Could you copy out the records again, starting with the line that contains "Screen dimensions: 1080x1276" and going on through the end of the records, with each coordinate in the answers scaled by 0.6 and rounded to a whole number (halves up), while every other number stays unchanged? Leave the pictures out.
= = =
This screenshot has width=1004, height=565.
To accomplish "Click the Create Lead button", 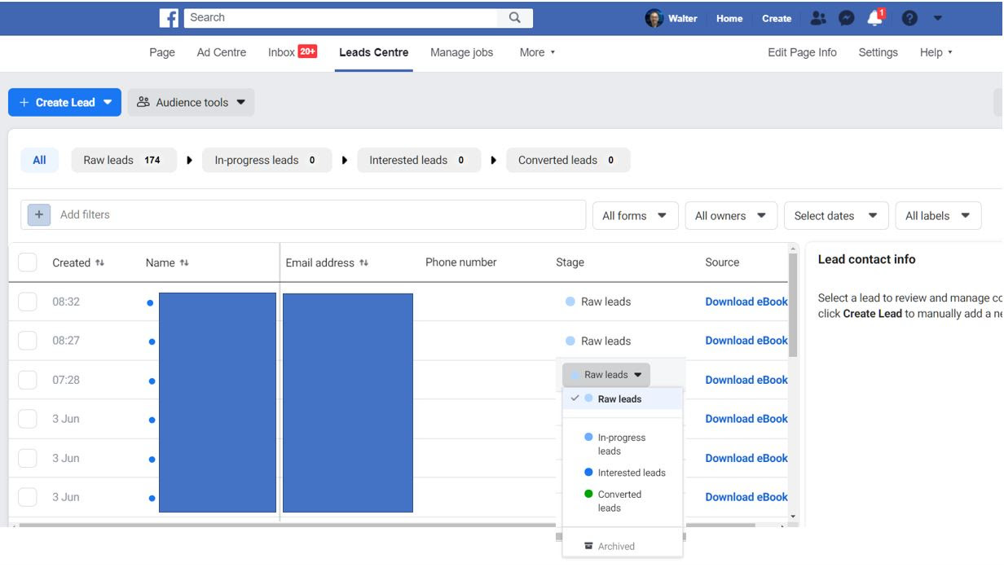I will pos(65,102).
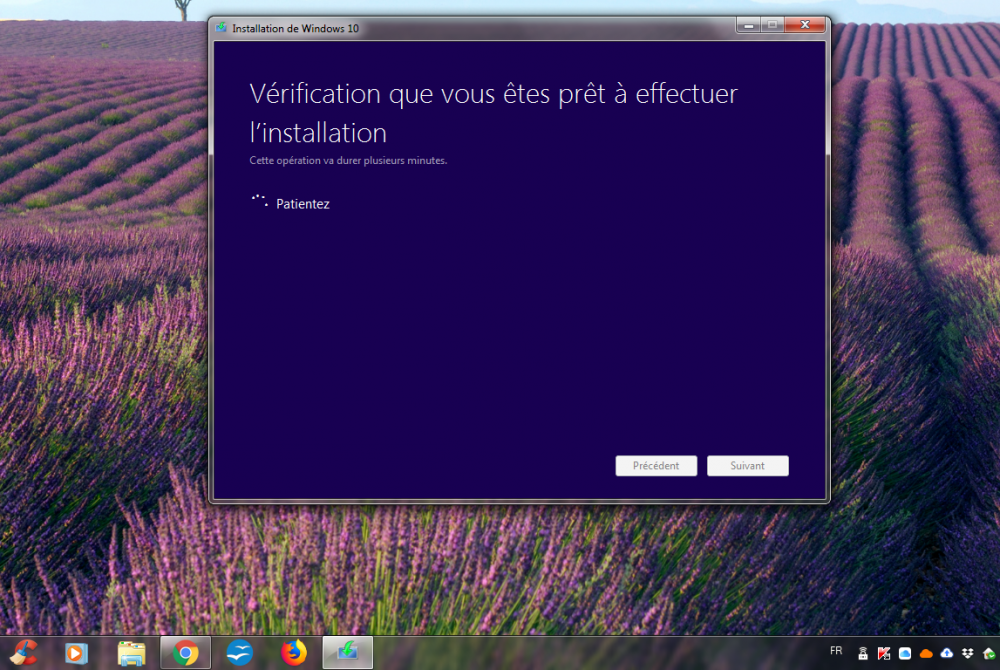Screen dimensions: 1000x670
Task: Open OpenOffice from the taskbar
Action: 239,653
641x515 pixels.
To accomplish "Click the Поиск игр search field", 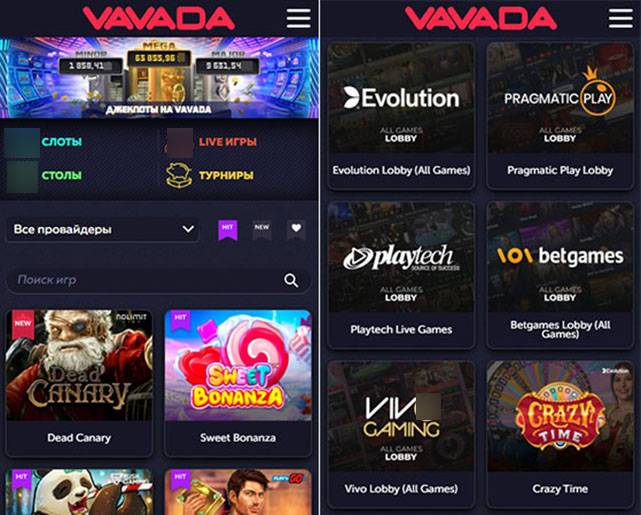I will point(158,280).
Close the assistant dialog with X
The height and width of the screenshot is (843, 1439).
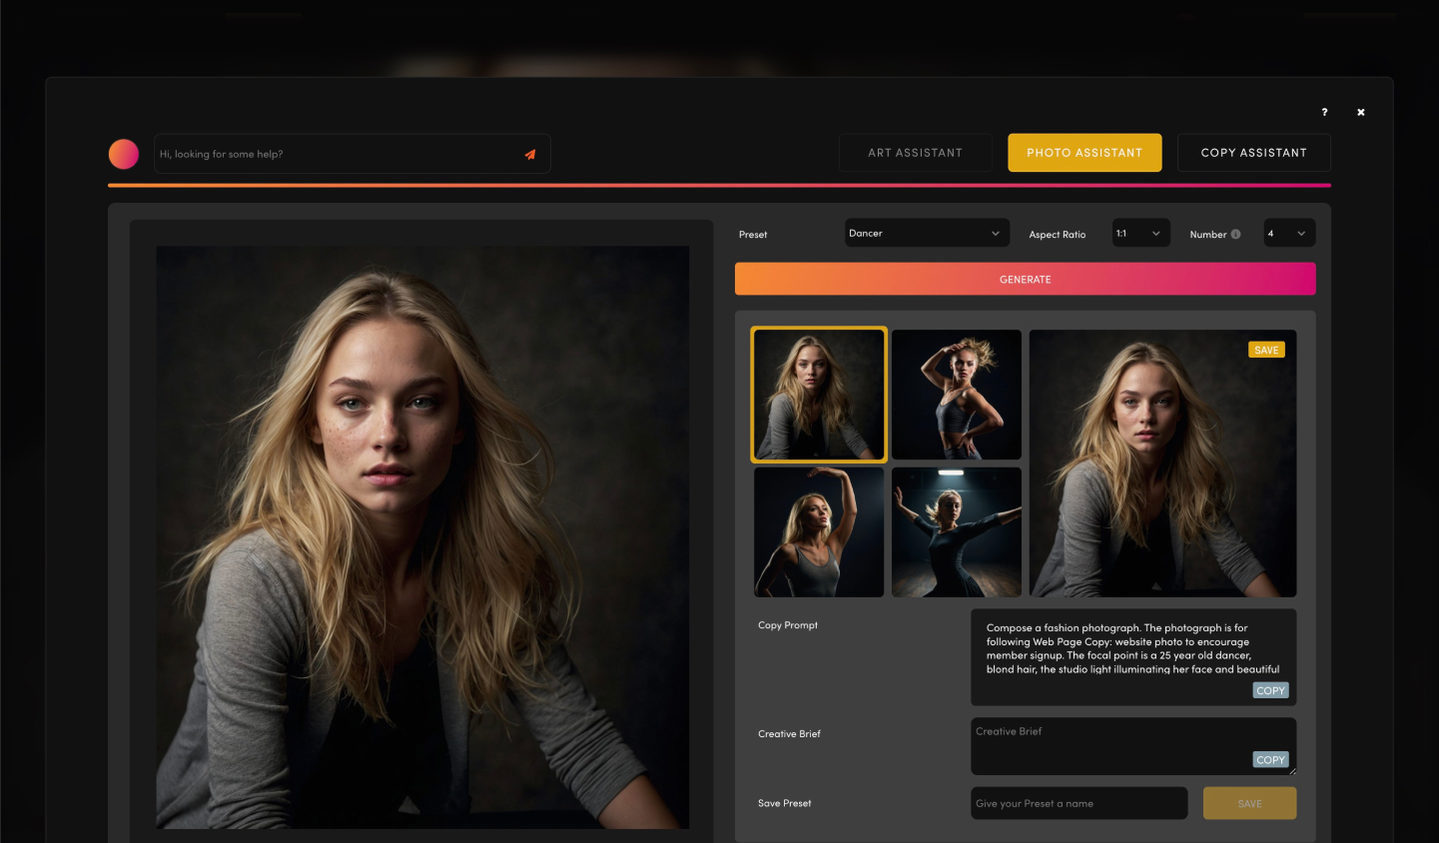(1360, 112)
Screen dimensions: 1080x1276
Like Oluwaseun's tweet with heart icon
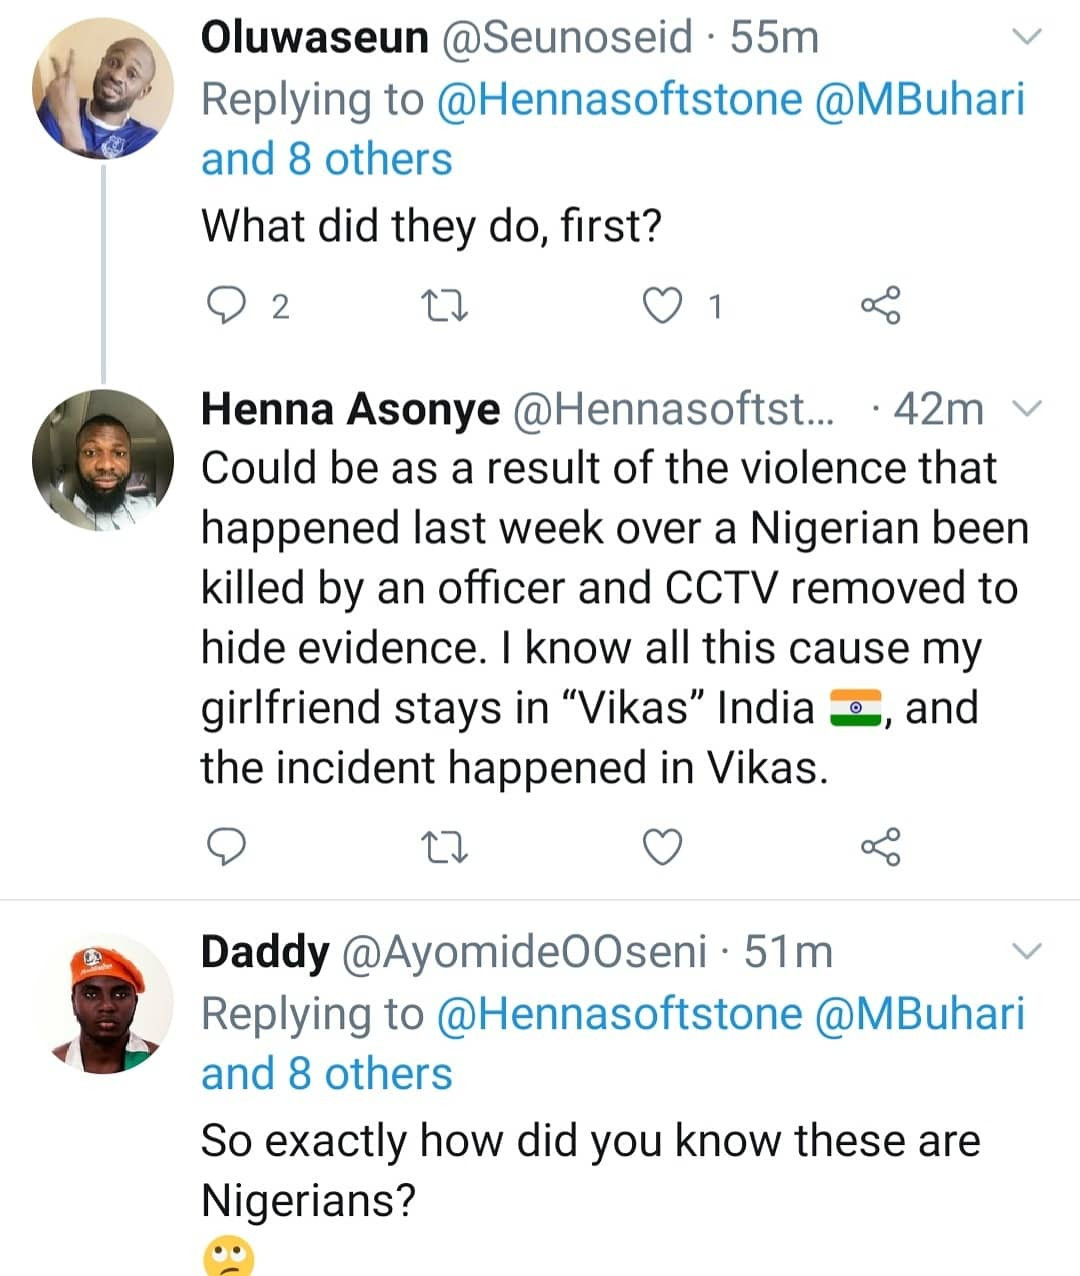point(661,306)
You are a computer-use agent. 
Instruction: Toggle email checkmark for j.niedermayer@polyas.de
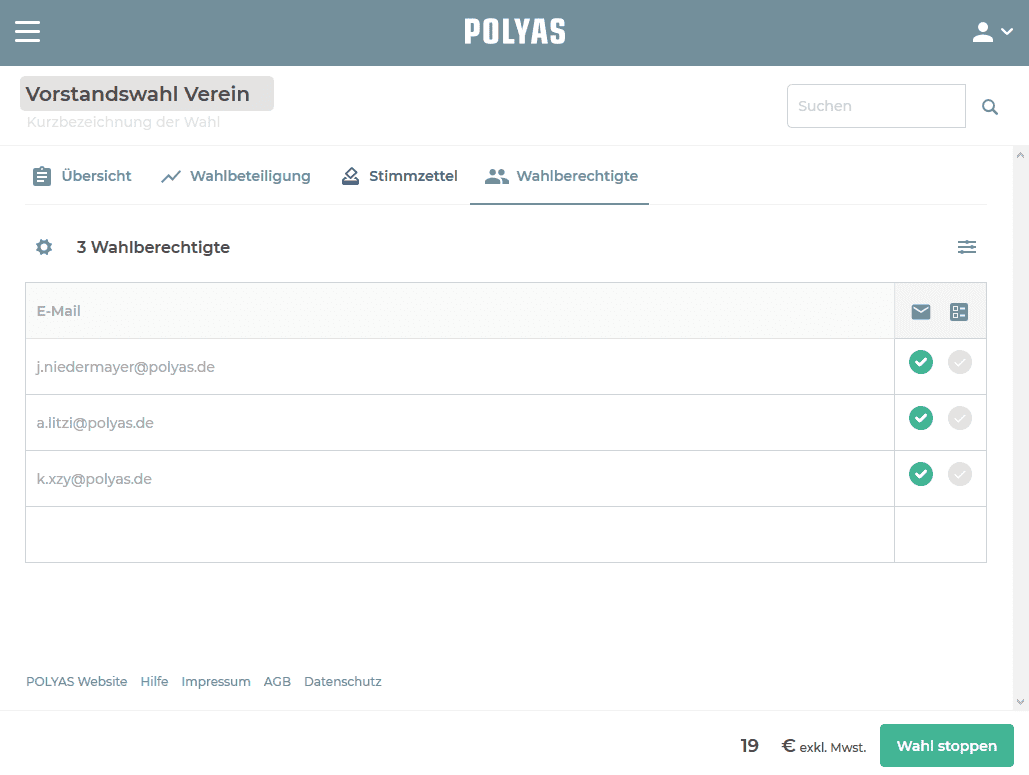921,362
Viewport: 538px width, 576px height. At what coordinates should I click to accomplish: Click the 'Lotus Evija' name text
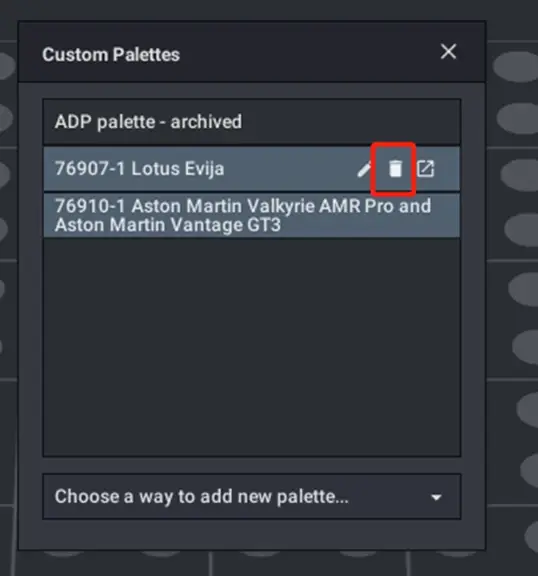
= = =
Result of this exercise:
Screen dimensions: 1080x1276
Like Oluwaseun's tweet with heart icon
point(397,184)
You are a computer-use agent. 
Instruction: Toggle email checkmark for j.niedermayer@polyas.de
553,217
Viewport: 538px width, 576px height. At what coordinates should I click to accomplish: Click the 'Lotus Evija' name text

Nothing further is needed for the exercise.